Source extract:
^^^^^^^^

As above, the present invention has been described using the exemplary embodiments and the examples, but the present invention is not limited to the exemplary embodiments and the examples. Configurations and details of the present invention may have various modifications that can be understood by those skilled in the art within the scope of the present invention.

Some or all the above-mentioned embodiments may be described as the following appendices, but is not limited thereto.

Supplementary Note 1

A space-filling curve processing method in which a data processing device that performs space-filling curve processing on multi-dimensional data associated with a processing objective, and the space-filling curve processing method comprising:

referring to, by the data processing device, when performing processing on a subspace of a multi-dimensional space, distribution information indicating density distribution or cumulative distribution of a data constellation of a plurality of one-dimensional values obtained by performing the space-filling curve processing on the multi-dimensional data, so as to acquire data density of a one-dimensional value or range corresponding to the subspace;

determining, by the data processing device, whether to perform space-filling curve processing in accordance with the data density of the subspace; and

performing, by the data processing device, space-filling curve processing in accordance with the determination result.

^^^^^^^^

(Records for locating described items)

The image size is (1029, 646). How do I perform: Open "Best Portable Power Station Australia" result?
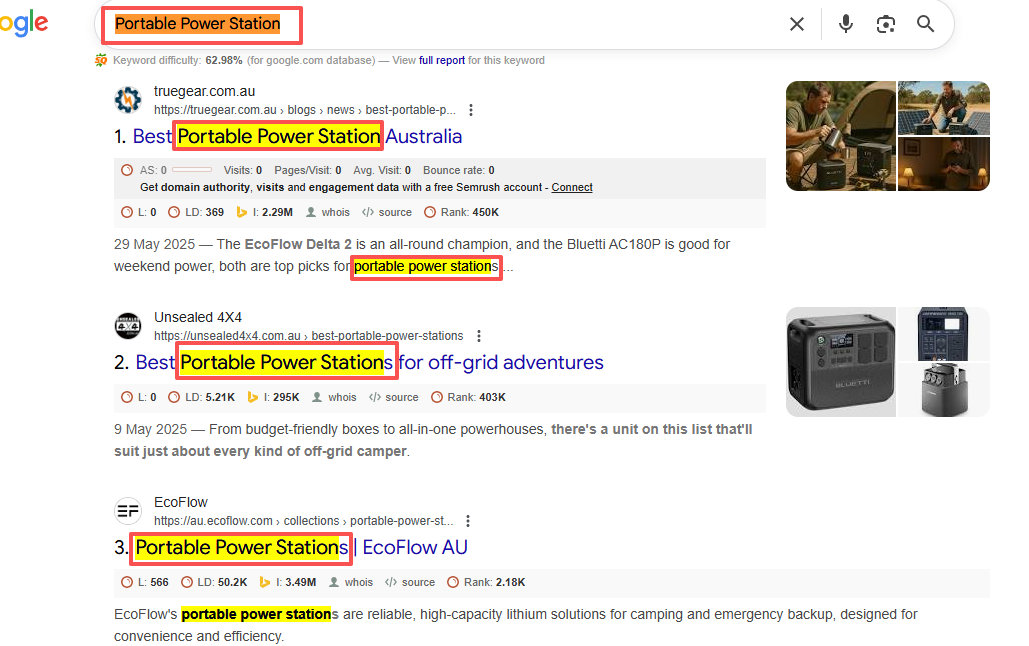(297, 136)
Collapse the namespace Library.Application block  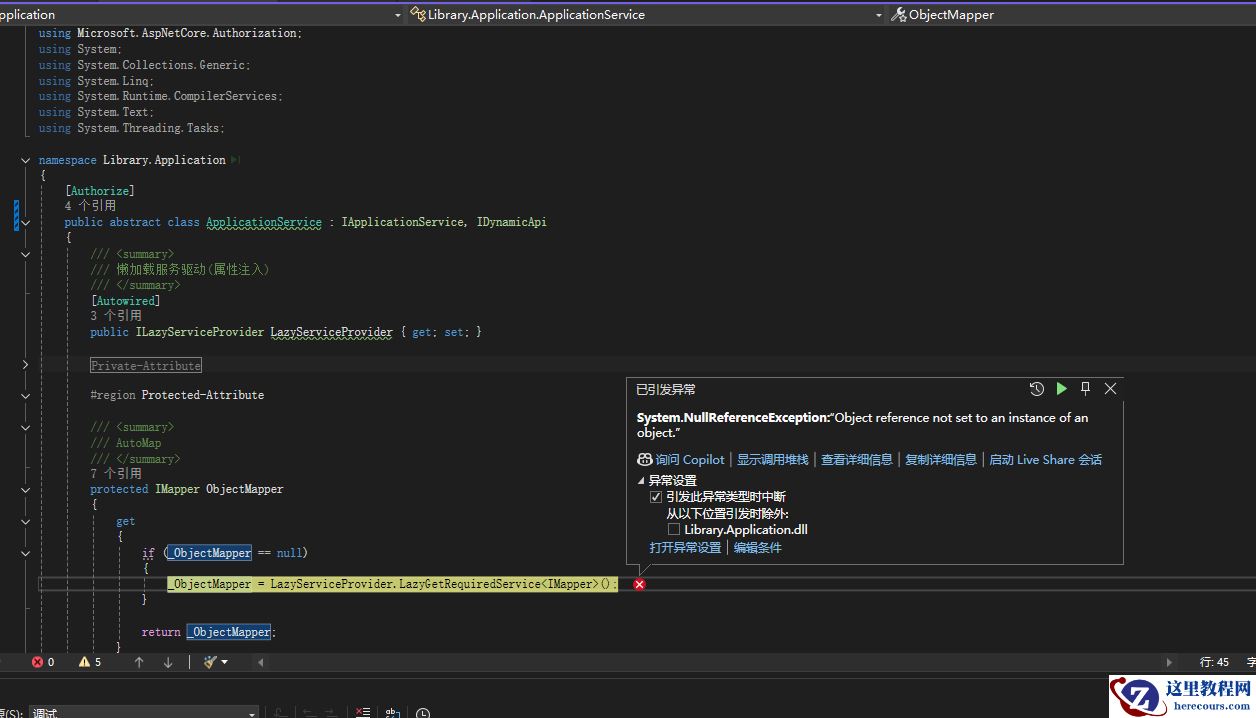click(25, 160)
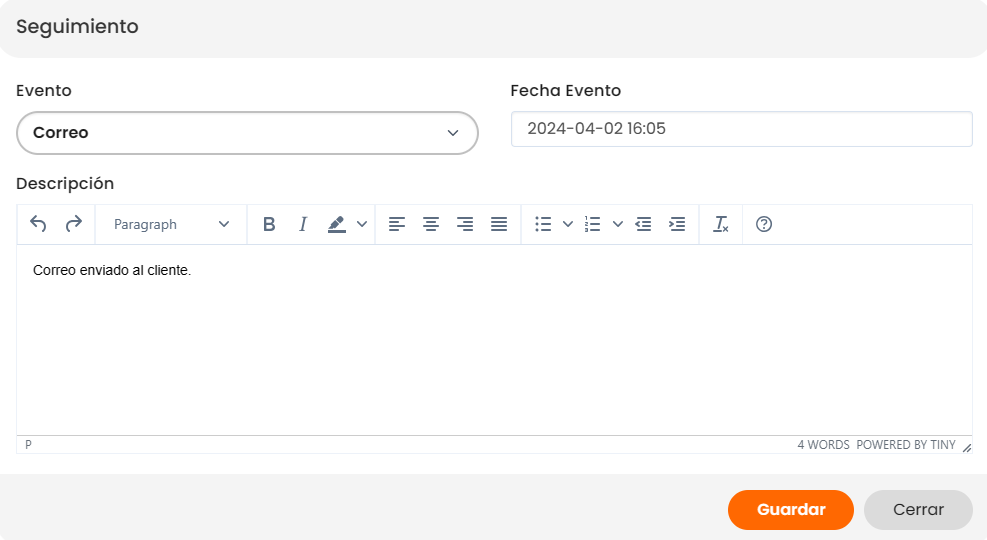Center align the text
987x540 pixels.
431,224
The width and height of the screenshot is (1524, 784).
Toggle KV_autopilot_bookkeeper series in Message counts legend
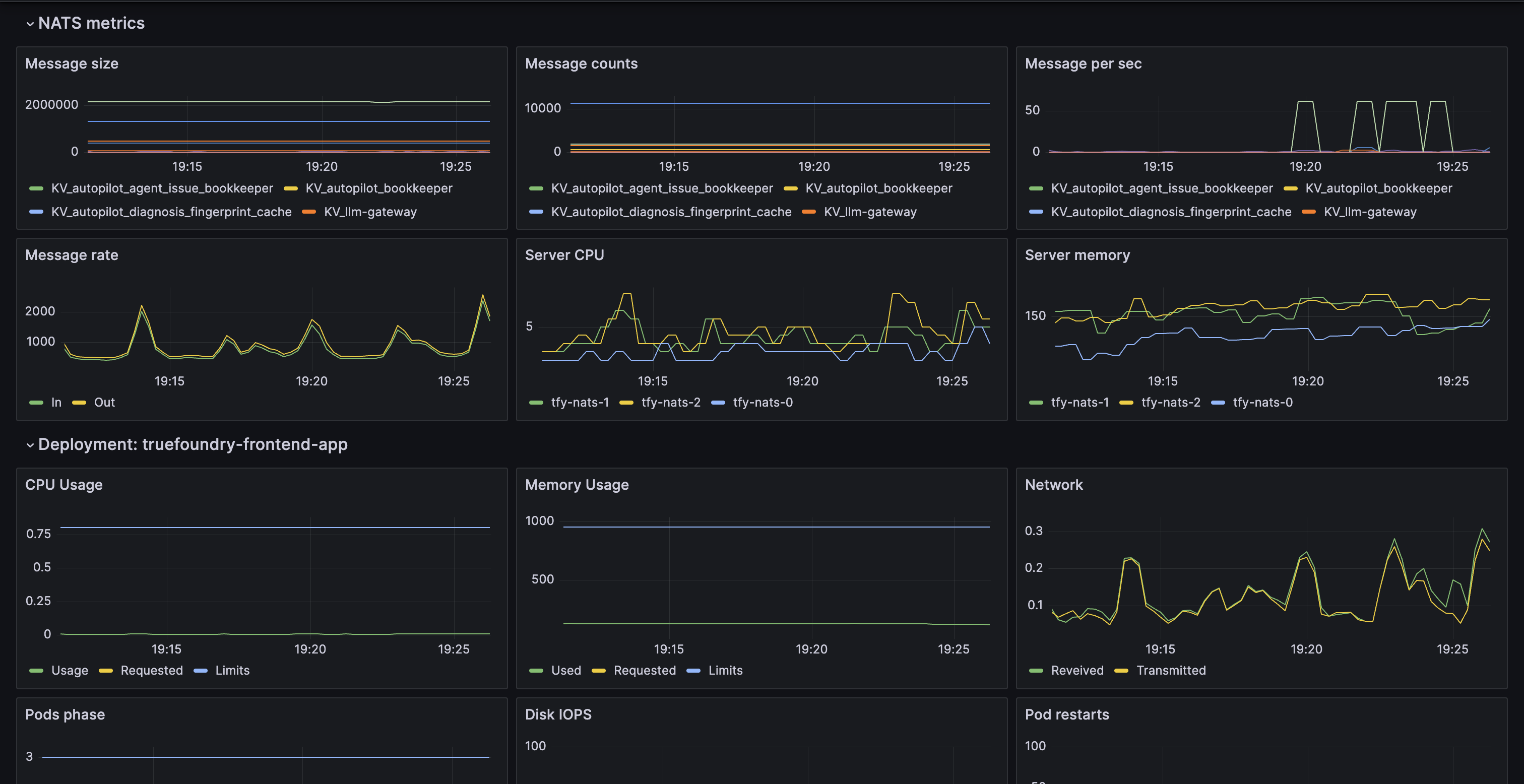878,188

^^^^^^^^

Aim: Please summarize the patent excerpt above in two sentences.

The result: The patent excerpt states that the invention, though described through exemplary embodiments and examples, is not limited to them and may have various modifications that those skilled in the art can understand within its scope. Its Supplementary Note 1 describes a method in which a data processing device, when processing a subspace of a multi-dimensional space, refers to information on the density or cumulative distribution of the one-dimensional values produced by space-filling curve processing to acquire the subspace's data density, determines from that density whether to perform space-filling curve processing, and performs it according to that determination.